Grâce à Sarah McCoy et Thomas de Pourquery, Jazz à Sète s’est exilé le temps d’une nuit en "Doucedinguerie"

Avec sa pop spatiale à haute teneur en amour, Thomas de Pourquery en a largué quelques-uns mais fédéré plus encore ! J.Be

Mercredi soir, la 29e édition du festival Jazz à Sète accueillait deux artistes parmi les plus singuliers : Sarah McCoy et Thomas de Pourquery. Deux très fortes personnalités aux univers particuliers extrêmement attachants qui ont en commun d’envisager leur art comme une inondation d’amour. Encore !

Il faut pouvoir passer après une double affiche comme celle de mardi, la génie Meshell Ndegeocello et la furie Cory Henry (que nos amis anglophones qualifieraient sans doute respectivement de "elevated soul-jazz" et "ecstatic funk-jazz"… ou l’inverse ?). Sauf que Sarah McCoy et Thomas de Pourquery ne passent pas après, mais ailleurs. Même si c’est toujours au Théâtre de la Mer, dans le cadre de la 29e édition de Jazz à Sète.

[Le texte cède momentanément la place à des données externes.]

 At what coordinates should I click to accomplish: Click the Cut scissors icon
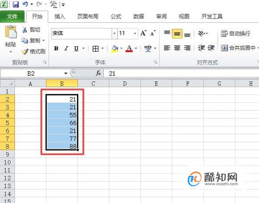(x=24, y=30)
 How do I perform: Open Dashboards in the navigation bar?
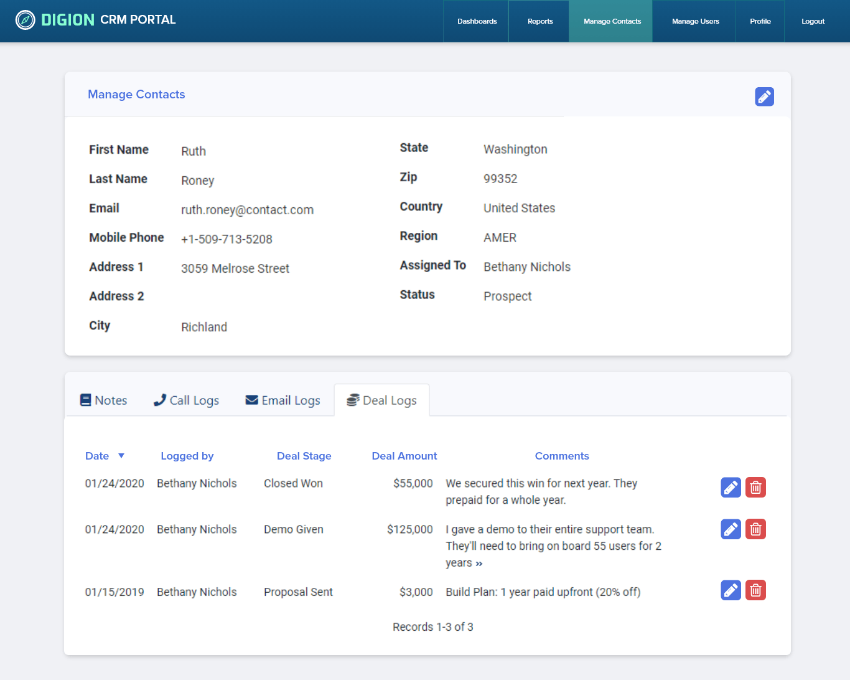(x=477, y=21)
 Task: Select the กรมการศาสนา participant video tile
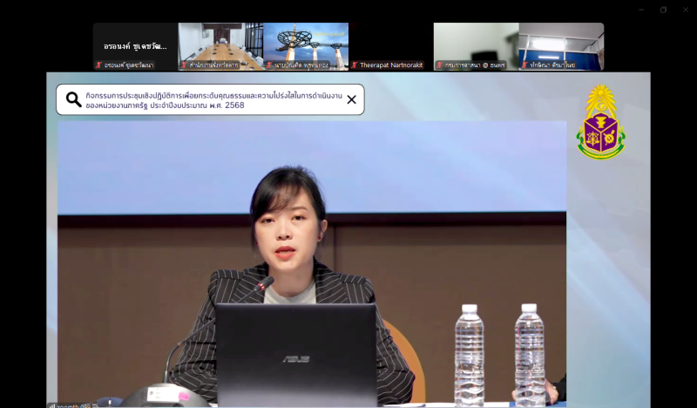click(476, 44)
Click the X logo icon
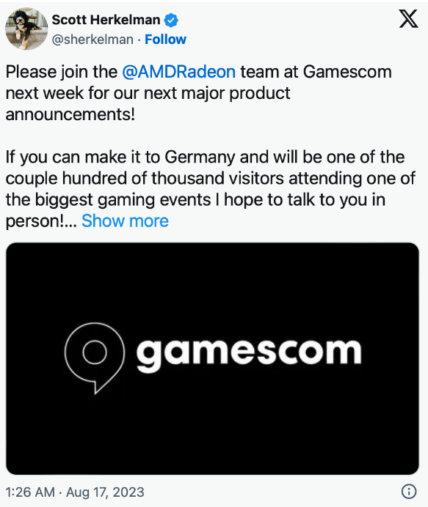The image size is (428, 507). tap(409, 19)
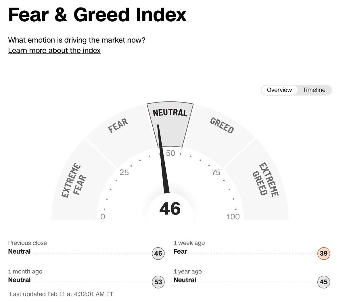The image size is (345, 302).
Task: Select the Overview toggle option
Action: 279,90
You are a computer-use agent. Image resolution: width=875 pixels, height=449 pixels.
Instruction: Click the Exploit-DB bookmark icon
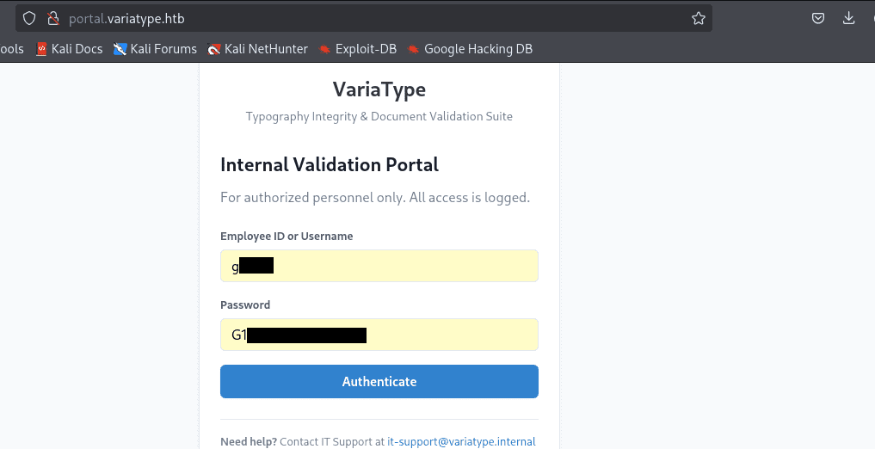click(325, 49)
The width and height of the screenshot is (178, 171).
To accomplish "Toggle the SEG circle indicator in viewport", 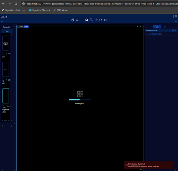I will 18,27.
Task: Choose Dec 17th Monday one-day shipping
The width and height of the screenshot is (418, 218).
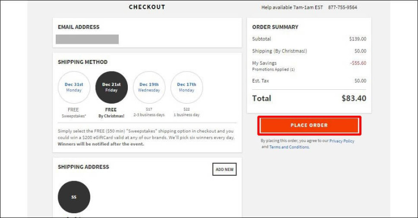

Évidemment, avec deux personnalités aussi inqualifiables, aussi insoumises, aussi bouleversantes, l’unanimité n’est pas acquise d’avance, elle se conquiert, comme d’antan on le faisait des cœurs : dans le risque de l’instant sincère. C’est donc dans un Théâtre de la Mer moins dense et moins fan que la veille qu’ils se sont lancés dans ce vide qu’en poètes funambules de l’existence, ils ne craignent pas de braver.

Tripes à l'air et exorcisme de démons dans l'air

Simplement soutenue par Jeffrey Hallam à la basse et aux machines, et Antoine Kernino à la batterie, Sarah McCoy, chanteuse et pianiste américaine installée en France, délivre un set stupéfiant, soul-blues, trip-hop, nu-soul, d’une intensité dingue, presque douloureuse, tenant autant du sacrifice tripes à l’air que de la cérémonie d’exorcisme démons dans l’air. Mais dans tous les cas avec supplément d’humour et de franchise servi in french in the text !

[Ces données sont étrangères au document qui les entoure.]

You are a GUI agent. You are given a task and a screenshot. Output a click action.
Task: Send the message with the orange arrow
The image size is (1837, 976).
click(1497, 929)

Silhouettée, tatouée et maquillée comme une demi-déesse à la magie ambivalente, tout droit échappée d’un roman d’heroic fantasy, sa beauté hyperbolique inciterait au silence poli jusqu’au plus incontinent des trolls. On la boucle, et on laisse son chant poignant nous cramer les méninges, les nerfs, les poils, les ventricules au fil de torch songs trempées dans le vécu le plus inflammable. C’est sombre et tourmenté, mais allez savoir par quel sortilège, dans le même temps lumineux et enflammé. Écoutez ses albums, Blood siren et High prietess, vous verrez, ça flingue ! Pour autant, au terme de son concert, devant une assemblée conquise, enamourée, c’est elle qui se met à genoux pour remercier… Mais bordel, qui fait ça ?

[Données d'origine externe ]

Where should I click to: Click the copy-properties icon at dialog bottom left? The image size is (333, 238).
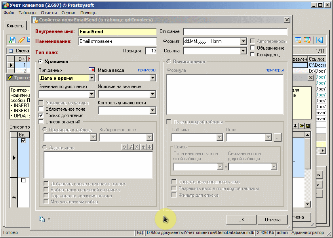click(42, 219)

Décollage immédiat en mode space pop

Thomas de Pourquery aurait pu. Avant le début véritable de son set, il est déjà sur scène, saxophone alto en guise de cravate sur sa chemise à la blancheur romantique, illuminé par le reflet de ses innombrables colliers dorés. Il baguenaude. Vient s’asseoir à côté des uns. Sifflote à l’oreille des autres. Et l’attention de monter, ce faisant. Ses complices peuvent entrer sur le pas de tir : Sylvain Daniel (basse), David Aknin (batterie), Etienne Jaumet (synthé modulaire, saxophone) et Akemi Fujimori (claviers, chœurs). Car pendant son set, il ne va être que question de cela : de décollage, direction plaisir collectif, connectif, mais pas le hâtif, le progressif, le jouissif !

Let the monster fall, c’est le premier morceau, mais aussi le titre du projet qu’il défend ce soir : pop, spécial, spatial. Sous le capot, il y a du jazz mais vous avez déjà une fusée traverser l’espace avec le capot soulevé ? Avec le pop-funk de Prince et le glam-rock de Bowie comme boussoles, Thomas de Pourquery se jette dans l’aventure en se contrefichant des étiquettes esthétiques (vous avez déjà vu la Terre depuis l’espace ? Et les frontières qu’on se plaît tant à y dessiner ?…. Ne le dites pas). On ne va pas vous mentir : les gradins se clairsèment comme les crinières de celles et ceux qui prennent la poudre d’escampette, les mains plus ou moins fichées dans les oreilles. Oui, c’est fort, pas toujours bien équilibré entre les instruments, mais quand on fait du vertige son principe, c’est inévitable, et ce bancal nous oblige à tendre une partie du corps (le reste ne tardera pas à suivre… il paraît que ça s’appelle danser !).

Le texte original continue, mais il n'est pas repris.